Nitrate reductase A is a membrane bound enzyme that contains 3 subunits: NarI (subunit γ), NarH (subunit β), and NarG (subunit α)39,40 (Fig. 6C). When L. plantarum employs a soluble electron donor to perform anaerobic respiration on nitrate, both an external quinone and heme source are needed to restore NarI activity to receive electrons from a NADH-dehydrogenese24. Electrons are then transferred to NarH, which then transfers them via Fe-S clusters to the NarG subunit, the catalytic site of the enzyme (Fig. 6C). To understand how electrons were transported across this enzyme during EET from a cathode, we analyzed the requirement of each subunit in the process. Since L. plantarum is heme auxotroph and NarI is a bd-cytochrome, the transport of electrons cannot occur in the absence of exogenous heme. Thus, electrons from the cathode cannot be transported through this subunit. Moreover, NarI is described to accept electrons from membrane-embedded menaquinones41, which are not present under our experimental conditions. We conclude that NarI is not involved in the cathodic EET chain under our conditions.

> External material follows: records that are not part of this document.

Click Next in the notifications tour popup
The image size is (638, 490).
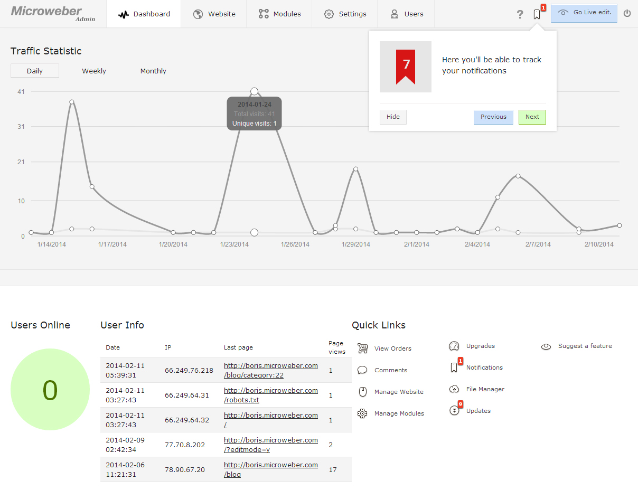(532, 117)
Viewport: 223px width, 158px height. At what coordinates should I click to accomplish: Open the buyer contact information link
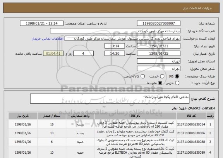(x=48, y=39)
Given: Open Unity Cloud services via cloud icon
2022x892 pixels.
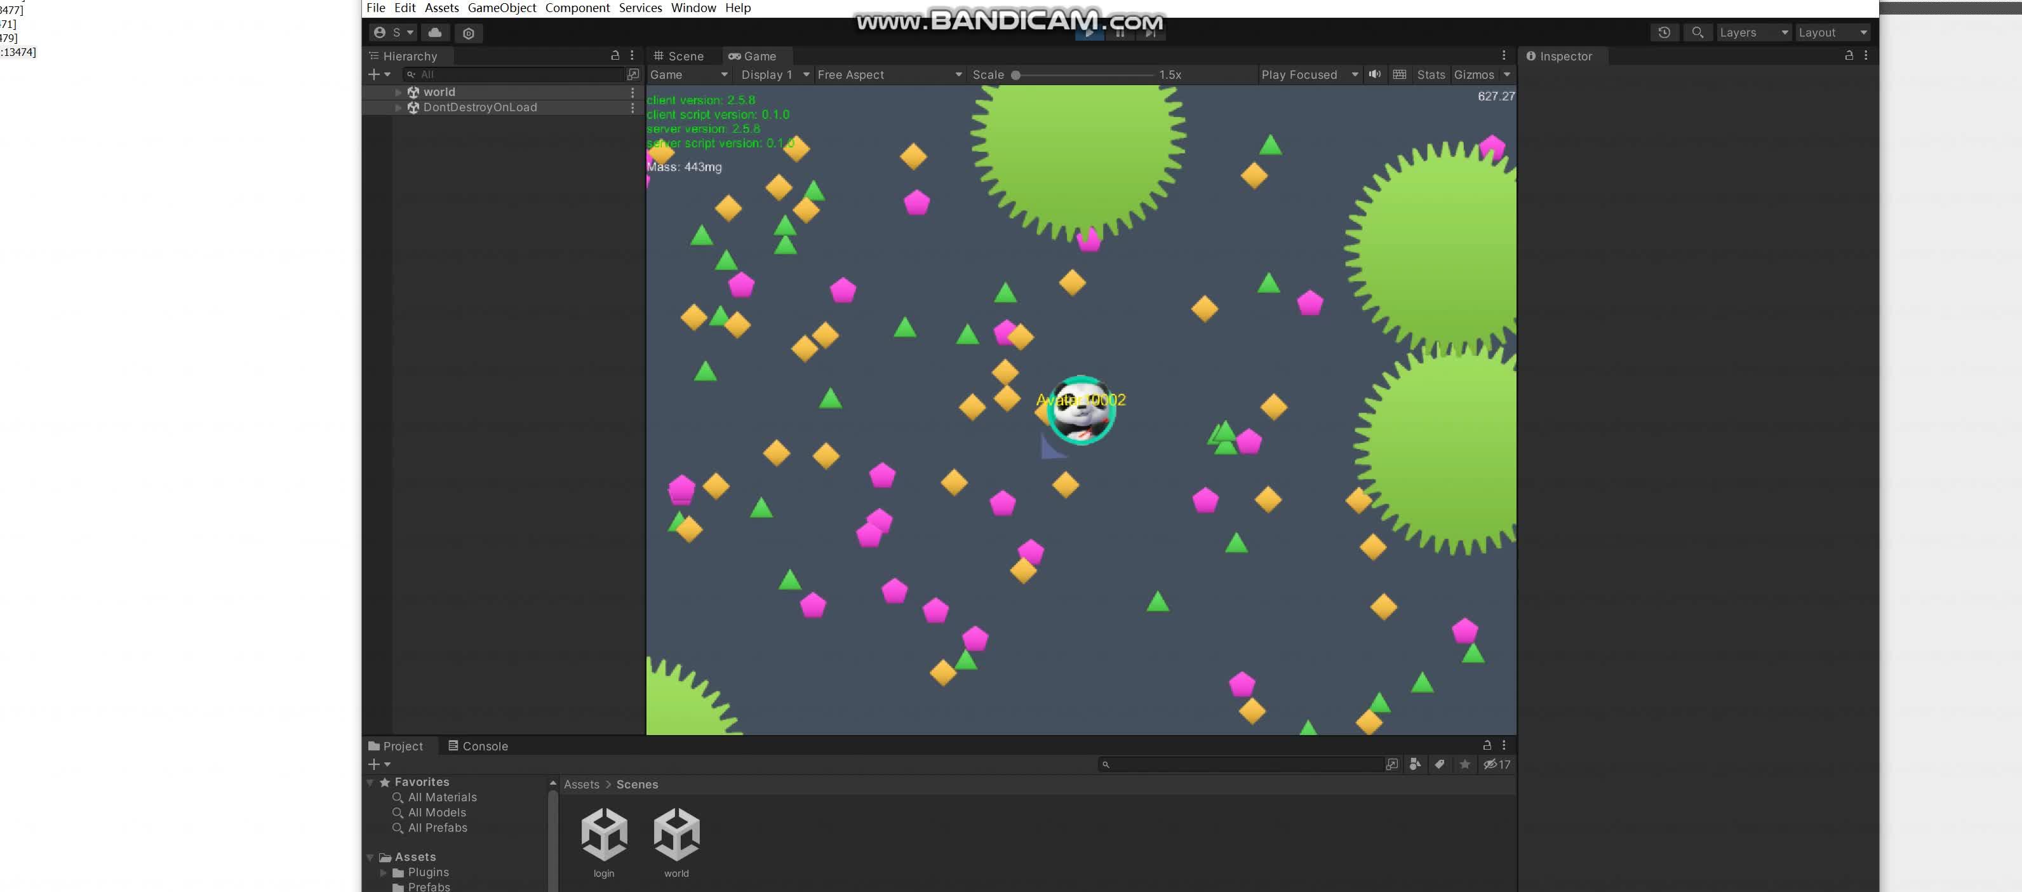Looking at the screenshot, I should 436,33.
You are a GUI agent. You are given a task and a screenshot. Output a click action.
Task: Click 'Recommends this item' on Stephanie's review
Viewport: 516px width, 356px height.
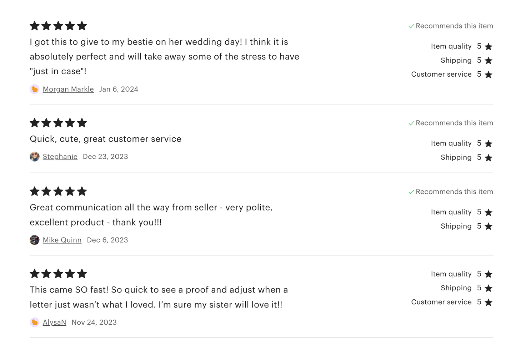coord(454,123)
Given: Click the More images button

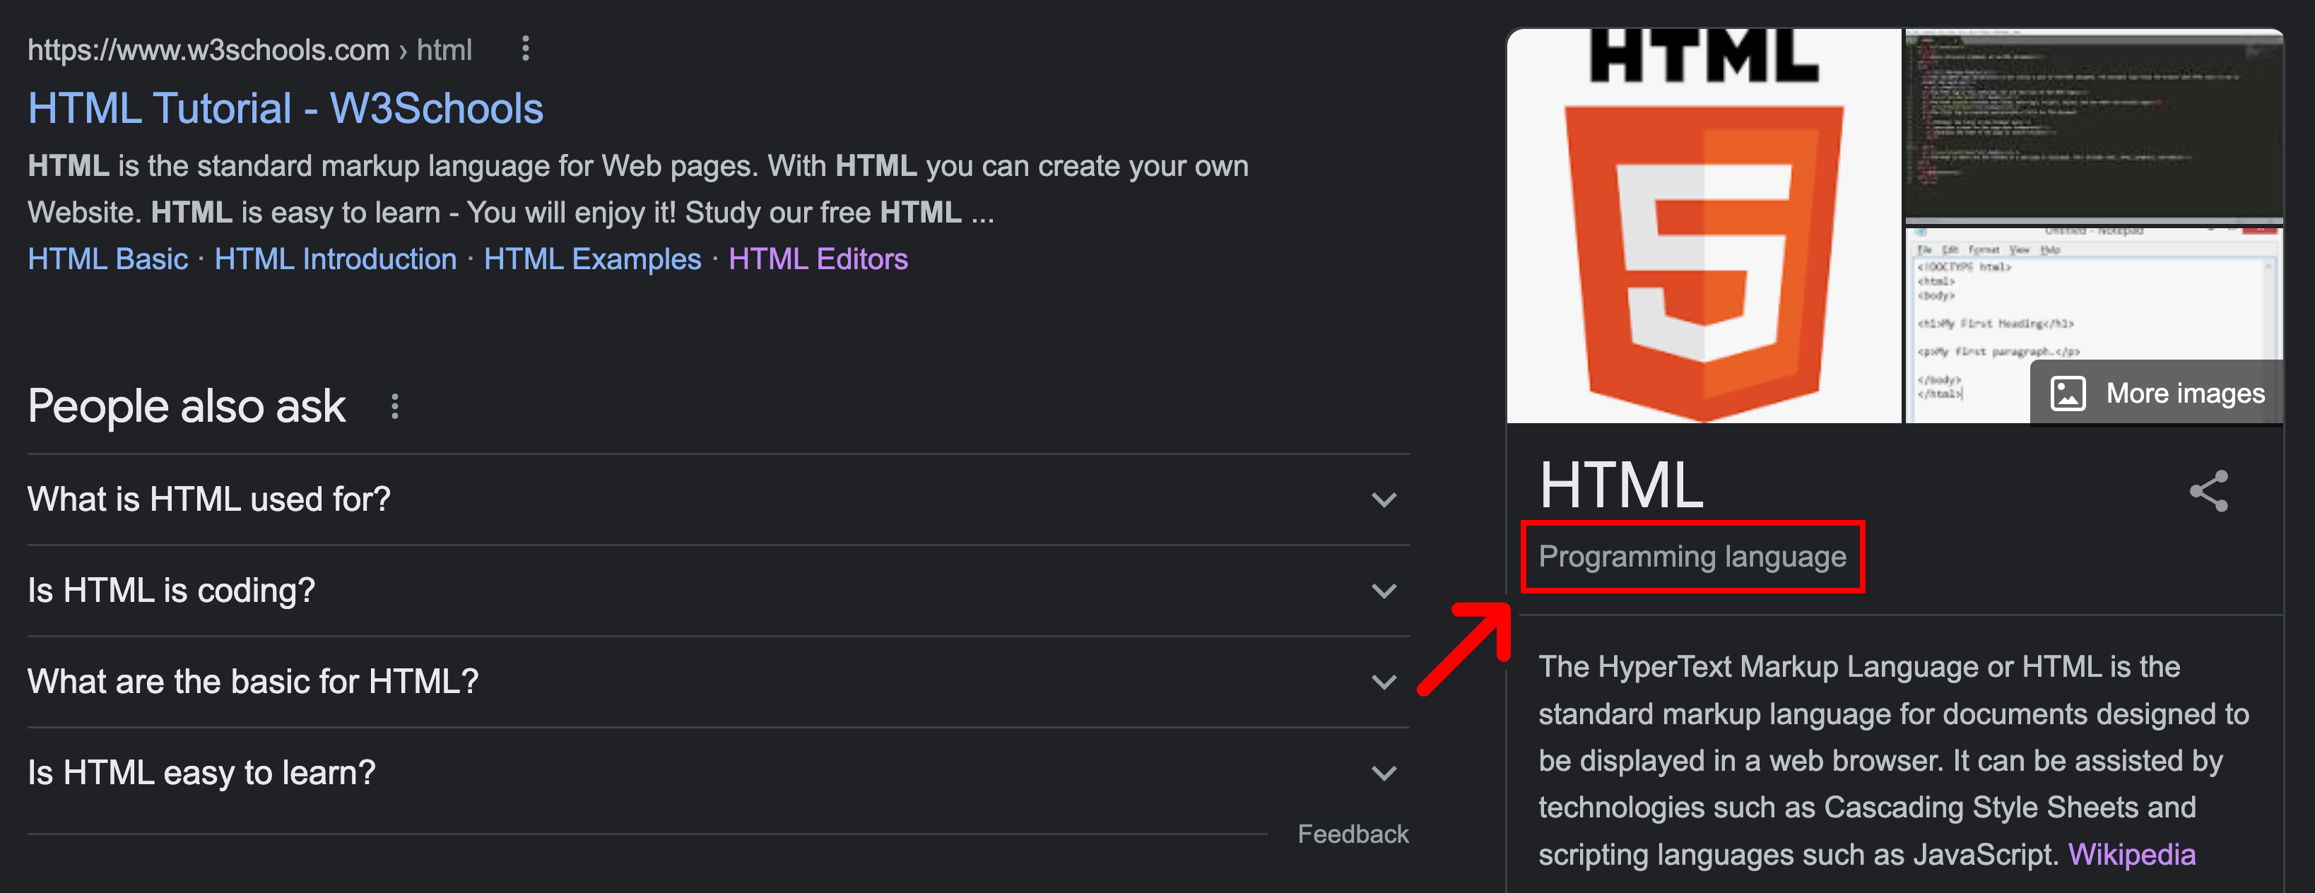Looking at the screenshot, I should 2156,393.
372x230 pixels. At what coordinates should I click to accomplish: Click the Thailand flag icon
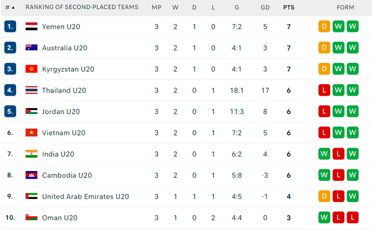click(31, 90)
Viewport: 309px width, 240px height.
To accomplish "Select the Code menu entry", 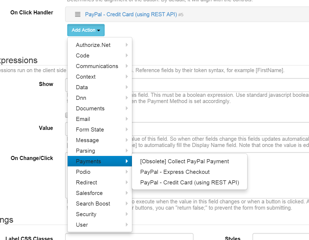I will pyautogui.click(x=82, y=56).
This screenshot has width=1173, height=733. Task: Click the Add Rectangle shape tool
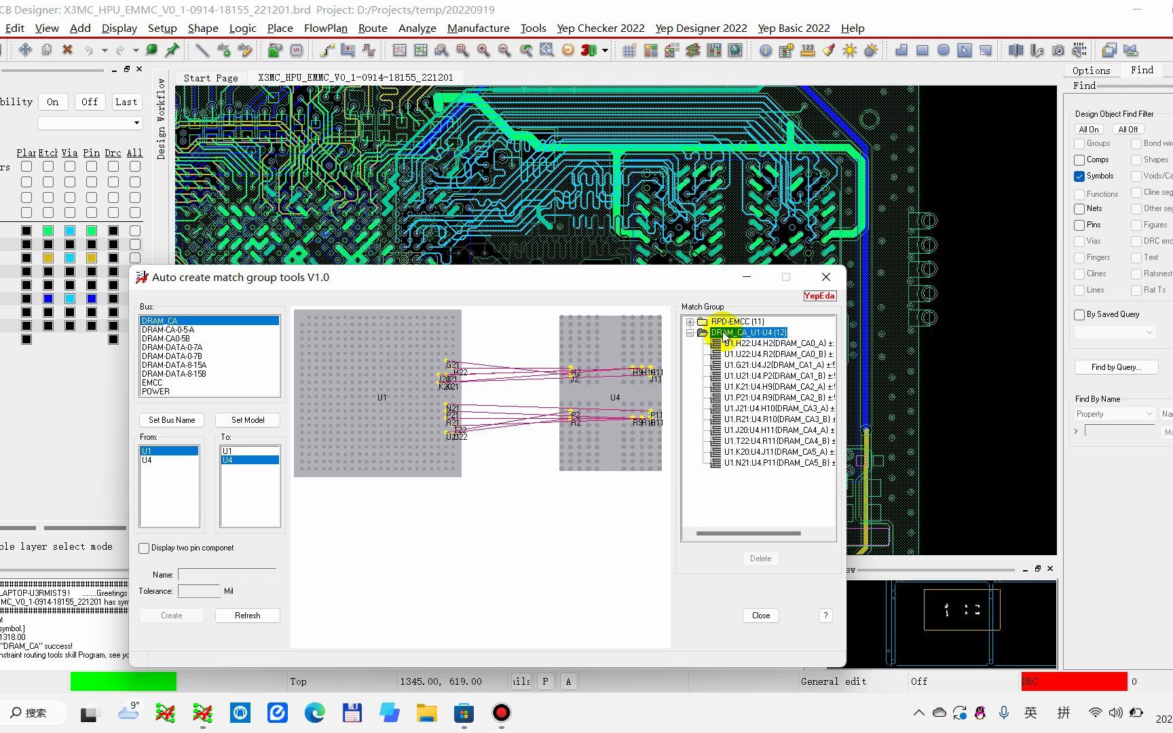(x=923, y=50)
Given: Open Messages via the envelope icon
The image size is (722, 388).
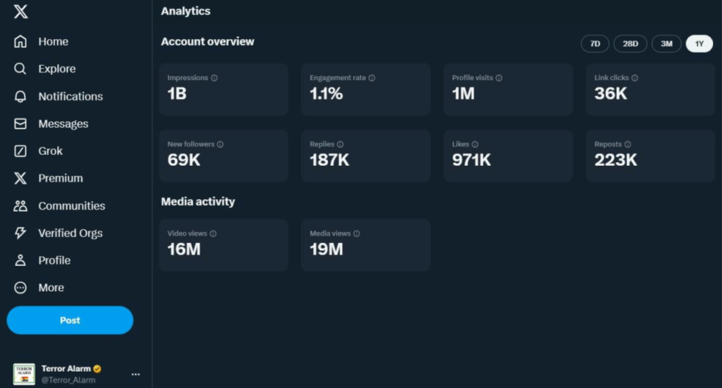Looking at the screenshot, I should pos(21,124).
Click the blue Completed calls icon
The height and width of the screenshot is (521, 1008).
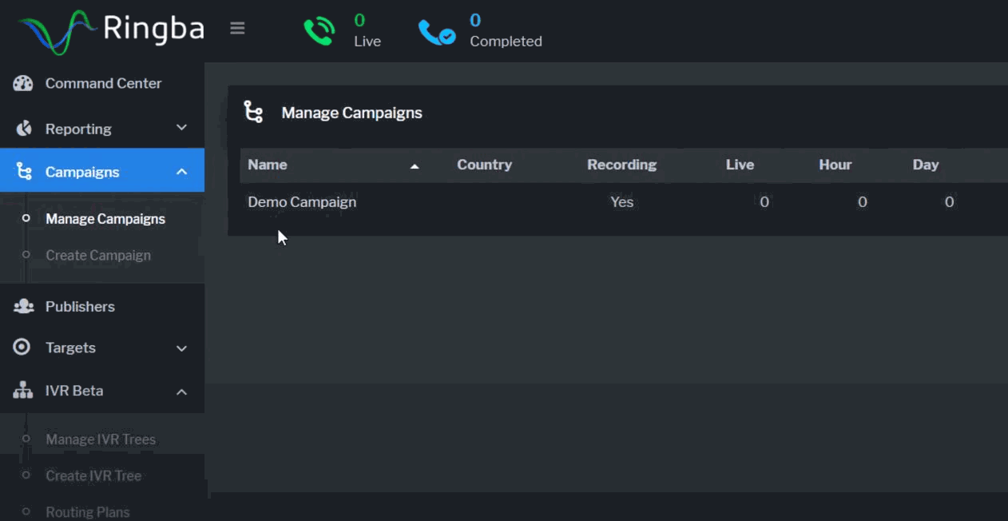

We then studied the electron transport across NarH and NarG during electron uptake from a cathode. These subunits harbor Fe-S clusters, described to be electron transport centers in nitrate reductase A in L. plantarum and other species39,41. To study the requirement of these subunits, we mutated specific cysteine residues within NarH that bind three 4Fe-4S to alanine, a mutation that results in the loss of several Fe-S clusters and full enzymatic activity41. To build this mutant we constructed a plasmid to overexpress the narGH*JI genes in a ∆narGHJI background. Eliminating electron transport (Fig. 6B) of NarH subunit did not affect current consumption capacity in L. plantarum nor nitrate reduction (Supplementary Fig. 8C). This suggests that electrons do not flow through the Fe-S clusters of the NarH subunit when provided by a cathode. Thus, these results imply that electrons flow only via NarG subunit within the nitrate reductase when L. plantarum uptakes electrons from a cathode. Therefore, the activity of the nitrate reductase in L. plantarum is mechanistically distinct when the cathode is the electron donor compared to when a soluble molecule is. All together, these observations indicate that EET from a cathode involves the nitrate reductase A, and NarG is the key enzyme for electron uptake. We therefore propose a model for this EET chain in L. plantarum in which a fraction of the electrons used to reduce nitrate flow from the cathode to the nitrate reductase A and, specifically, to NarG subunit through a yet unknown intermediate step(s) (Fig. 6A).